Kurt Nagel ist ein uneheliches Flüchtlingskind, mit seiner Mutter kam er 1945 in die Bundesrepublik, er war Bettnässer und ein Zappelphilipp. Nach der Entmündigung seiner Mutter wurde er ins Heim gebracht, musste Zwangsarbeit machen und drastische Strafen über sich ergehen lassen.

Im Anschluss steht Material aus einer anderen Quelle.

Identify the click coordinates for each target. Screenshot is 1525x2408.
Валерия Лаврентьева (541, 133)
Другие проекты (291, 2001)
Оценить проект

Verweigerte er die Arbeit, wurde er in einen leeren Raum gesperrt, hatte er einen Fluchtversuch unternommen, warf man ihn nackt in einen dunklen Raum.  Tagelang. Auch Prügelstrafen musste er über sich ergehen lassen.  
 
Auch das könne niemand wieder gut machen: Todesangst und Halluzinationen während der Isolation. Weiße Elefanten seien an ihm vorbeigeflogen, lila Nebel waberte durch die Finsternis. Als sich seine Mutter beschwert habe, sei alles noch viel schlimmer geworden.
 
Nun ist der Abschlussbericht des Runden Tisches Heimerziehung fertig. Der kann Kurt Nagel gestohlen bleiben. Zu erwarten seien: Almosen für ehemalige Heimkinder, gute Bezahlung von Psychotherapeuten, Psychologen und Juristen.

1 Kommentar:

Helmut Jacob hat gesagt…

Lieber Herr Tjaden, Kinder zerstört man mit der Vernichtung ihrer Lieblingsspielzeuge. Hier ein weiteres Beispiel:

Die nächste Geschichte, die ich erzähle, war eine der traurigsten und schlimmsten, die ich je erlebt hatte. Es stürzte eine ganze Welt für mich ein.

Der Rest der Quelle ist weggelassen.